*Try it*: The full set of records needs to be retyped exactly.

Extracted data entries
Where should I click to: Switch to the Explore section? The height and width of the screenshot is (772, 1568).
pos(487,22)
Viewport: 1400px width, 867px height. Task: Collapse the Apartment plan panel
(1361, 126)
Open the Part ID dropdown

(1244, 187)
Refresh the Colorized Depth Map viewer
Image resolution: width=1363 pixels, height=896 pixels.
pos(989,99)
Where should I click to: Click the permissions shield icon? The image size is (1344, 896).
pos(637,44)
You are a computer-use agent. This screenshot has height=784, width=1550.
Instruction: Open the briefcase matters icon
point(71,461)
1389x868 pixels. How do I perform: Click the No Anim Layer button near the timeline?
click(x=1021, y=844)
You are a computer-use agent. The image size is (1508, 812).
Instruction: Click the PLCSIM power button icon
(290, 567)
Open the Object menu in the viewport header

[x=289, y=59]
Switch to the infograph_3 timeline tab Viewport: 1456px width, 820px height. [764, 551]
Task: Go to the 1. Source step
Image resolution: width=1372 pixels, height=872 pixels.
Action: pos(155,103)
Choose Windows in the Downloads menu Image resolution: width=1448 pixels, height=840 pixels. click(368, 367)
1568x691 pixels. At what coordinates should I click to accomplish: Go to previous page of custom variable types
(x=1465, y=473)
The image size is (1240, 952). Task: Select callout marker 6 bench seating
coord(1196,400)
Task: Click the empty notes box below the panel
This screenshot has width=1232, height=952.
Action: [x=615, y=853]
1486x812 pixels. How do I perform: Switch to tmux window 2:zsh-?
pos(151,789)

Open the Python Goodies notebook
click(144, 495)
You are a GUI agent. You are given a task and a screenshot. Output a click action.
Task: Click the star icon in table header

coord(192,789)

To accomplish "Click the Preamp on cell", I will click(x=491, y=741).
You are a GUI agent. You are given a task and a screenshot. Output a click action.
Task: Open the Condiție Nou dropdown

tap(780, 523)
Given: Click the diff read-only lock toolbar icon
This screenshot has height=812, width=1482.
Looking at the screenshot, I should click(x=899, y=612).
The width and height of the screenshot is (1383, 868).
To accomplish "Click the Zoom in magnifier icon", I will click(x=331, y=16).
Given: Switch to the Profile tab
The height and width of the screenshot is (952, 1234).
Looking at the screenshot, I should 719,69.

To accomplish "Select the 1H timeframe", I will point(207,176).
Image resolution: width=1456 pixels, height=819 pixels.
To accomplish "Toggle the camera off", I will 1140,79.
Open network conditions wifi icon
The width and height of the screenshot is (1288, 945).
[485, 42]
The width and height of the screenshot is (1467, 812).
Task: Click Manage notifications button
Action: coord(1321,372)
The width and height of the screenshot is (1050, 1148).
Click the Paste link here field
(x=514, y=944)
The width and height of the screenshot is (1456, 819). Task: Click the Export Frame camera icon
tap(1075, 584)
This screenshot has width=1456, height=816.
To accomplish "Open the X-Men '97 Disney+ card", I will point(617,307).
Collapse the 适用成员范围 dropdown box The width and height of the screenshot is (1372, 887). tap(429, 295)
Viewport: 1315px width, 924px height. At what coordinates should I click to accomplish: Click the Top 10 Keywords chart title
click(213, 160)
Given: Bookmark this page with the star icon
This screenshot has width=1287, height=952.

*Answer to this task*:
Where should I click to: Switch to the Explore section? The height and width of the screenshot is (772, 1568).
pos(487,22)
Viewport: 1400px width, 867px height. Task: Collapse the Apartment plan panel
(1361, 126)
Open the Part ID dropdown

(1244, 187)
Refresh the Colorized Depth Map viewer
Image resolution: width=1363 pixels, height=896 pixels.
pos(989,99)
Where should I click to: Click the permissions shield icon? The image size is (1344, 896).
pos(637,44)
You are a computer-use agent. This screenshot has height=784, width=1550.
Instruction: Open the briefcase matters icon
point(71,461)
1389x868 pixels. How do I perform: Click the No Anim Layer button near the timeline?
click(x=1021, y=844)
You are a computer-use agent. The image size is (1508, 812).
Instruction: Click the PLCSIM power button icon
(290, 567)
Open the Object menu in the viewport header

[x=289, y=59]
Switch to the infograph_3 timeline tab Viewport: 1456px width, 820px height. [764, 551]
Task: Go to the 1. Source step
Image resolution: width=1372 pixels, height=872 pixels.
Action: pos(155,103)
Choose Windows in the Downloads menu Image resolution: width=1448 pixels, height=840 pixels. click(368, 367)
1568x691 pixels. At what coordinates should I click to accomplish: Go to previous page of custom variable types
(x=1465, y=473)
The image size is (1240, 952). Task: Select callout marker 6 bench seating
coord(1196,400)
Task: Click the empty notes box below the panel
This screenshot has width=1232, height=952.
Action: [x=615, y=853]
1486x812 pixels. How do I perform: Switch to tmux window 2:zsh-?
pos(151,789)

Open the Python Goodies notebook
click(144, 495)
You are a GUI agent. You are given a task and a screenshot. Output a click action.
Task: Click the star icon in table header

coord(192,789)

To accomplish "Click the Preamp on cell", I will click(x=491, y=741).
You are a GUI agent. You are given a task and a screenshot. Output a click action.
Task: Open the Condiție Nou dropdown

tap(780, 523)
Given: Click the diff read-only lock toolbar icon
This screenshot has height=812, width=1482.
Looking at the screenshot, I should click(x=899, y=612).
The width and height of the screenshot is (1383, 868).
To accomplish "Click the Zoom in magnifier icon", I will click(x=331, y=16).
Given: Switch to the Profile tab
The height and width of the screenshot is (952, 1234).
Looking at the screenshot, I should 719,69.

To accomplish "Select the 1H timeframe", I will point(207,176).
Image resolution: width=1456 pixels, height=819 pixels.
To accomplish "Toggle the camera off", I will 1140,79.
Open network conditions wifi icon
The width and height of the screenshot is (1288, 945).
[485, 42]
The width and height of the screenshot is (1467, 812).
Task: Click Manage notifications button
Action: coord(1321,372)
The width and height of the screenshot is (1050, 1148).
Click the Paste link here field
(x=514, y=944)
The width and height of the screenshot is (1456, 819). Task: Click the Export Frame camera icon
tap(1075, 584)
This screenshot has width=1456, height=816.
To accomplish "Open the X-Men '97 Disney+ card", I will point(617,307).
Collapse the 适用成员范围 dropdown box The width and height of the screenshot is (1372, 887). tap(429, 295)
Viewport: 1315px width, 924px height. At what coordinates should I click to accomplish: Click the Top 10 Keywords chart title
click(213, 160)
Given: Bookmark this page with the star icon
This screenshot has width=1287, height=952.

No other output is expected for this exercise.